La conclusion de l’auteur est qu’il est trop tôt pour prononcer un verdict sur les risques associés aux téléphones mobiles, notamment sur le cancer. Mais K Rothman, se fondant sur les ordres de grandeur des risques envisagés (pour le cancer du cerveau) ou démontrés (pour les accidents), estime que même si la démonstration devait en être faite, le nombre de cas attendus serait en tout état de cause bien supérieur pour le risque accidentel.
Radiofrequency exposure and mortality from cancer of the brain and lymphatic/hematopoietic sustems.
Morgan RW, Kelsh MA, Zhao K, Exuzides KA, Heringer S, Negrete W. Epidemiology, 2000, 11 : 118-127
Une cohorte professionnelle a été suivie de 1976 à 1996, au sein de l’entreprise Motorola, où la probabilité d’encourir une exposition aux RF est plus forte que dans la population générale ; les RF en jeu sont relatives au procès de fabrication d’appareils de télécommunication, et ne sont pas propres à la téléphonie mobile. Cette cohorte totalise, avec 195 775 travailleurs et 2,7 millions de personnes-ans d’observation, la plus grande série disponible à ce jour pour l’étude des RF sur la mortalité. La variable sanitaire étudiée est la mortalité, selon la cause de décès, avec une attention particulière portée au cancer du cerveau, aux lymphomes et leucémies, parmi 14 causes de décès par cancer. Une analyse détaillée de l’histoire professionnelle des agents, grâce aux registres de l’entreprise, a permis de les catégoriser selon le niveau de leur exposition (nulle -c’est à dire égale à la population générale-, faible, modérée et forte) et sa durée; une étude de validation de la matrice emploi-exposition construite pour l’étude a été réalisée, avec comparaison du classement ainsi opéré à des mesures sur site. Deux systèmes de comparaison de la mortalité ont été adoptés : externe, avec la population générale des 4 Etats américains où sont implantés la majorité des établissements de l’étude (calcul de SMR), et interne, la plus valide, par contraste des catégories d’exposition au sein-même de la cohorte.
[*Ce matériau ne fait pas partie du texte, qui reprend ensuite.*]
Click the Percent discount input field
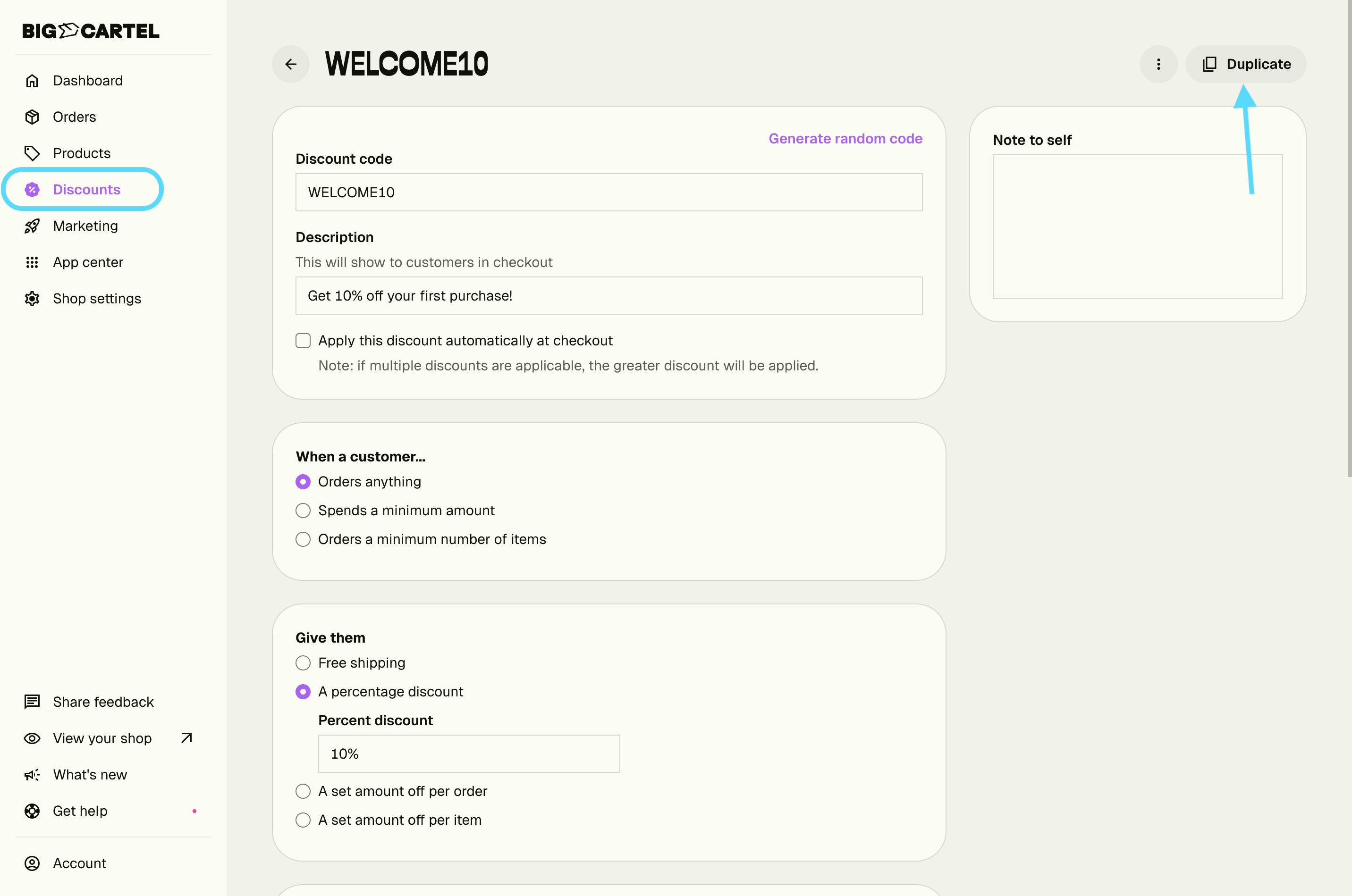The height and width of the screenshot is (896, 1352). 469,754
L’analyse statistique, très élaborée, a permis de prendre en compte différentes latences et l’ancienneté de la présence dans l’entreprise.
Au total, ni les comparaison externes (un fort ‘effet du travailleurs sain’ est observé, avec un SMR ‘tous décès’ de 0,66 [IC95%=0,64-0,67)], ni les comparaisons internes (que ce soit selon le niveau, la durée, les modalités - valeur usuelle, maximum ou cumulée -, l’ancienneté, et la latence de l’exposition) ne suggèrent un rôle de l’exposition aux RF, notamment pour les 3 causes de décès qui ont initié l’étude.
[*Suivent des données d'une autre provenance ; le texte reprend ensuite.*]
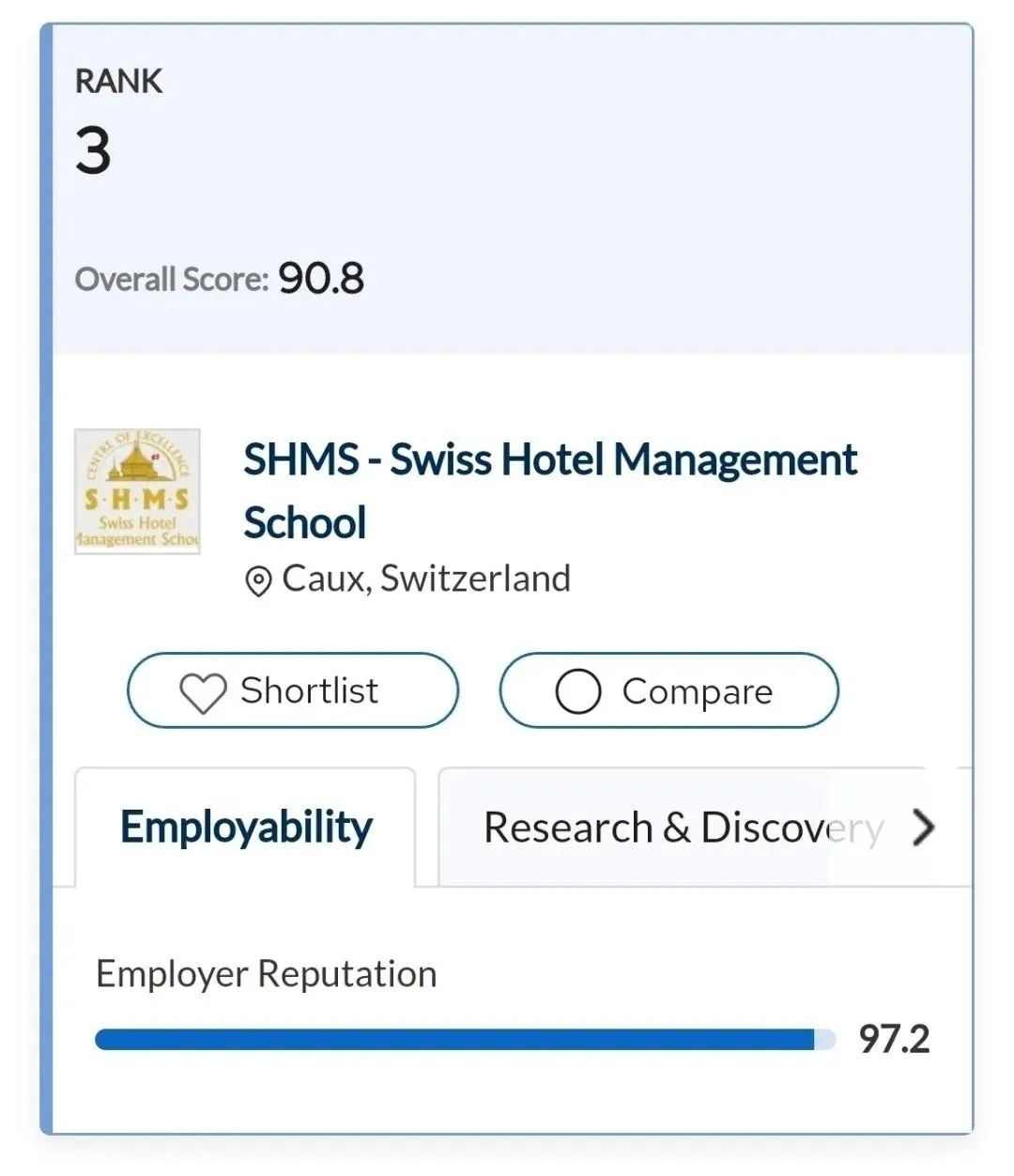Screen dimensions: 1014x1176
Task: Switch to the Employability tab
Action: coord(246,828)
Si cette étude n’apporte aucun argument en faveur d’un risque lié à l’exposition professionnelle aux RF dans cette population, les auteurs soulignent la proportion de personnes classées ‘moyennement ou fortement’ exposées, qui est modeste (environ 9 %), le faible nombre de sujets décédés (3,2 %), et l’âge relativement jeune du personnel de Motorola, ce qui ne permet pas d’exclure, selon eux, que des effets puissent se produire sur le long terme.
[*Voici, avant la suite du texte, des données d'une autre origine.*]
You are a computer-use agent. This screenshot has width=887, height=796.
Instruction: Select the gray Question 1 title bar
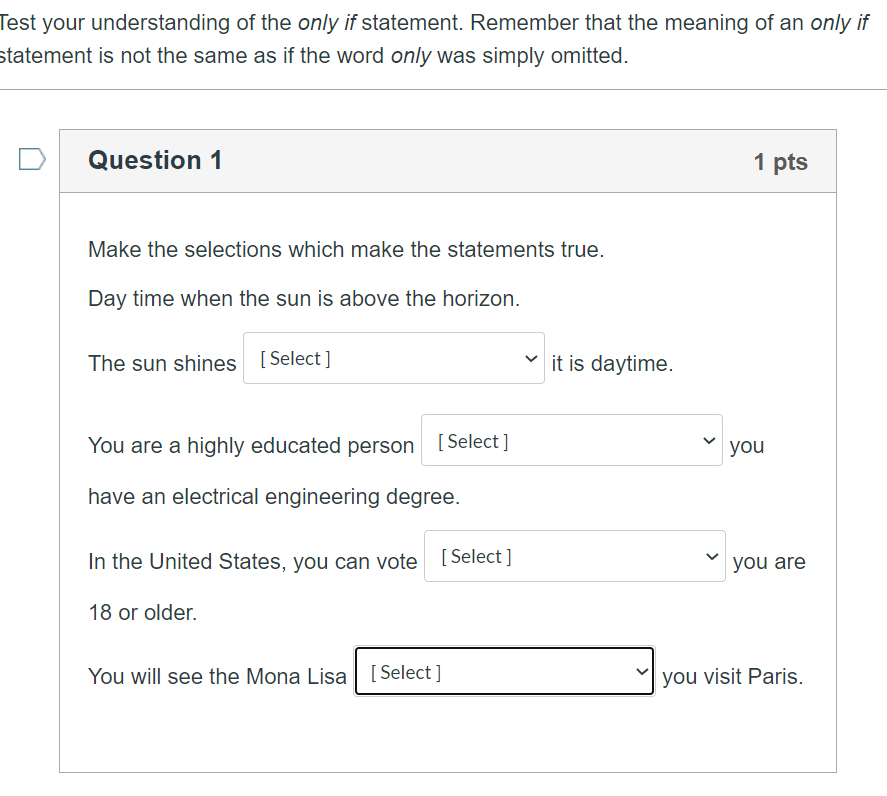(448, 160)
Dans un éditorial de la même revue32, RD Owen, le chef de la Radiation Branch de la FDA des Etats-Unis, se félicite de ce travail, qualifié de ‘commencement’, en rappelant qu’il n’est pas possible, en l’état actuel, d’extrapoler des données d’une gamme de RF à une autre, ni de prédire la présence ou l’absence d’effets à long terme. Il insiste sur le besoin de nouvelles recherches, avec une attention spéciale aux conditions d’estimation des exposition, tant en matière d’expérimentation que dans le cadre d’études épidémiologiques.